EXCERPT ▸

# Hair Pompano Jigs?



## SmoothLures (Feb 13, 2008)

To the guys that fish jigs, will these work? I'm gonna try them tipped with shrimp in the surf, mainly for whiting since its still too early for pompano, but they'll show up before too long. 










How would you fish them?


----------



## sprtsracer (Apr 27, 2005)

Where are you fishing, first of all? what's the bottom structure like?


----------



## RuddeDogg (Mar 20, 2004)

They look great. Nice work.


----------



## SmoothLures (Feb 13, 2008)

sprtsracer said:


> Where are you fishing, first of all? what's the bottom structure like?


The SC surf. A steep sloping deep beach at high tide usually with a good, defined first bar a lob away, sometimes a second wayyy out though. Decent rips as well due to the steep slope. It can be hard to see since I usually plan my trips with a nearly high tide incoming when I start fishing at 6-7 AM and it's a long drive to scout at low tide. 

Thanks Dogg. It was hard to make myself tie them that short, that's for sure.


----------



## plotalot (Apr 27, 2009)

SmoothLures said:


> It was hard to make myself tie them that short, that's for sure.


I was thinking that they were tied too long. On the upper Gulfcoast we trim the tails to just barely cover the bend of the hook. If the tail is that long, the pomps will sometimes just bite the very end and realize something is wrong before committing to taking in the hook. With a shorter tail, if it bites anything the hook is there too.

The middle jig in your picture looks too thin to me. It may just be how it looks in the picture. The white jig heads are the same style I like to use. The chartreuse jig should be fine as well just no experience with that style head. The mylar thread mixed in is nice and is a difference maker at times. Florescent pink and orange are two more hair colors to consider.


----------



## sprtsracer (Apr 27, 2005)

Well, then, iffin' it were me, I'd just give them a short bounce along the bottom or a smooth stop and go retrieve, whichshould get more than just Whiting. No rocks to worry about. At the same time, a circle hook with a chunk of shrimp sitting there soaking should work equally well, if not better for Whiting alone.


----------



## SmoothLures (Feb 13, 2008)

sprtsracer said:


> Well, then, iffin' it were me, I'd just give them a short bounce along the bottom or a smooth stop and go retrieve, whichshould get more than just Whiting. No rocks to worry about. At the same time, a circle hook with a chunk of shrimp sitting there soaking should work equally well, if not better for Whiting alone.


Yeah that was about what I was thinking. I'd be soaking bait at the same time though, just some light tackle fun on the side. 

Plotalot, really you'd tie them shorter? I don't want to trim them since then you have blunt ends instead of a nice taper, but I'd I see short strikes I'll take the scissors to them. 

The middle jig is tied the same, just looks splayed out in the picture with the angle and flare on the hair from thread tension. The green one is just a head I had on hand from tying trout buck tails but it should do fine.


----------



## plotalot (Apr 27, 2009)

EXERCISE GOAL ▸
Extend the pompano jig thread above from the point where it stops.

SUPPLIED INFORMATION ▸
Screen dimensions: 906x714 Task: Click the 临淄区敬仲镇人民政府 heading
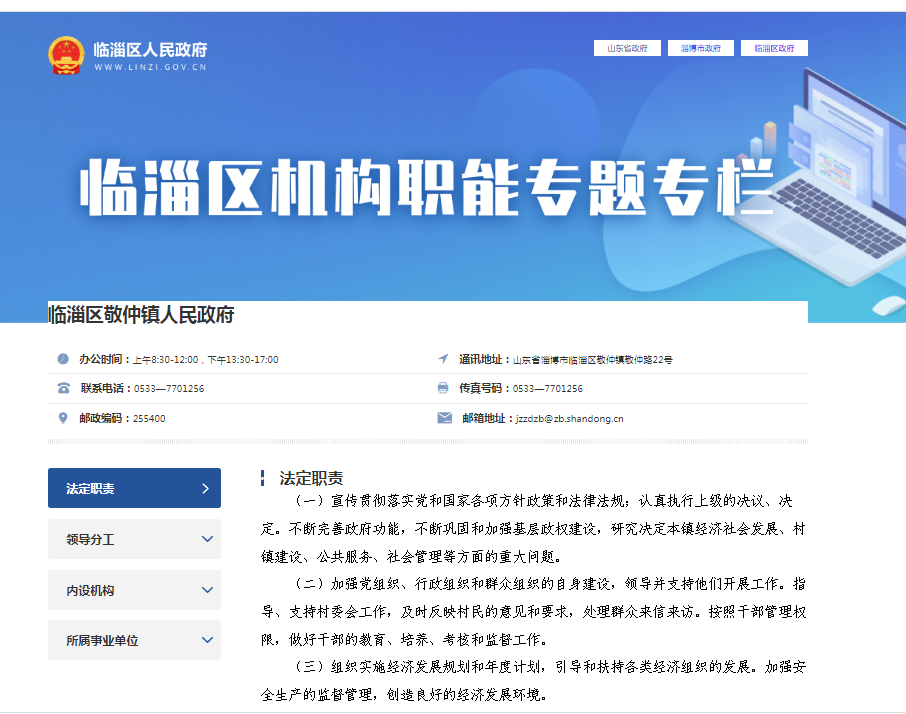tap(141, 314)
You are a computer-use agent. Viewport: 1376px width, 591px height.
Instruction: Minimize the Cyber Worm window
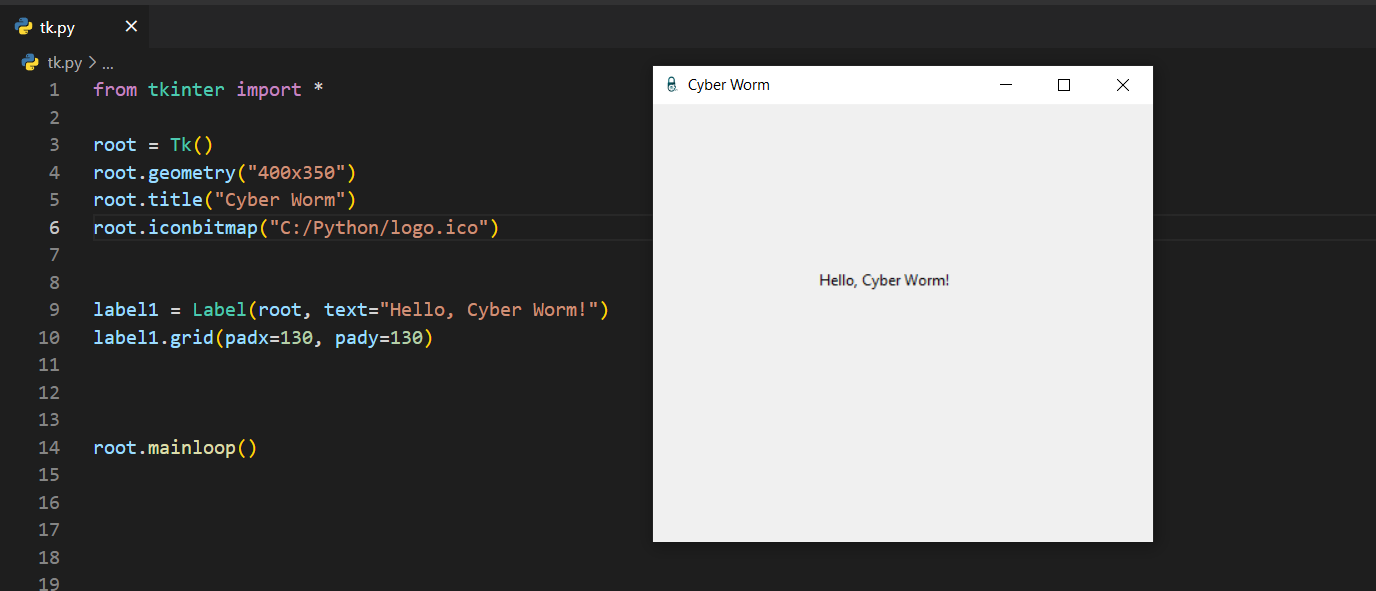1006,85
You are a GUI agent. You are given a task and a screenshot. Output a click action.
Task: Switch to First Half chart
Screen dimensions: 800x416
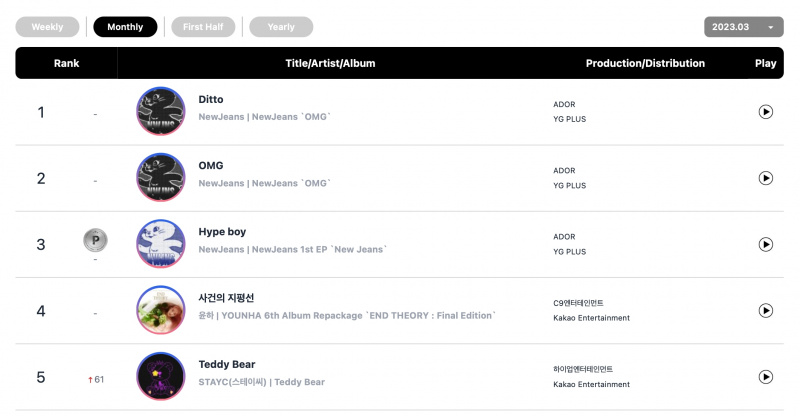pyautogui.click(x=203, y=27)
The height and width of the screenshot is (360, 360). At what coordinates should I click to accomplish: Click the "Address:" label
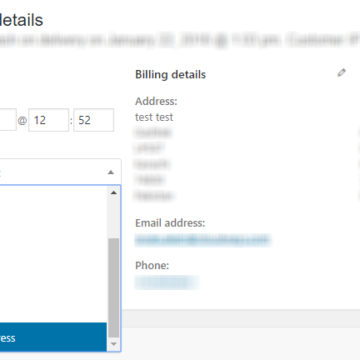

EXERCISE OUTPUT ▸
Don't worry about the blunt ends. Every pompano jig I've seen have blunt ends, short and wide blunt ends at that. Your jig is mimicking a sandflea and the hair should imitate an egg sack. That is why I suggested orange and pink, chartreuse and yellow are good choices too. Take a look at post #10 from a thread here last year and look at some proven patterns and colors. Granted these are gulf jigs used for gulf pomps, they may work for crap in the Atlantic even though I would have faith in them until proven wrong. 
http://www.pierandsurf.com/fishing-forum/showthread.php?85233-Panama-City-Pompano 
If you want to throw a jig that you think looks nice and tapered knock yourself out, who knows you might catch them just fine.


----------



## SmoothLures (Feb 13, 2008)

Hmm ok. I'll give em a shot, looks like I'm making a trip tomorrow!


----------



## Charlie2 (May 2, 2007)

I tie jigs and teasers.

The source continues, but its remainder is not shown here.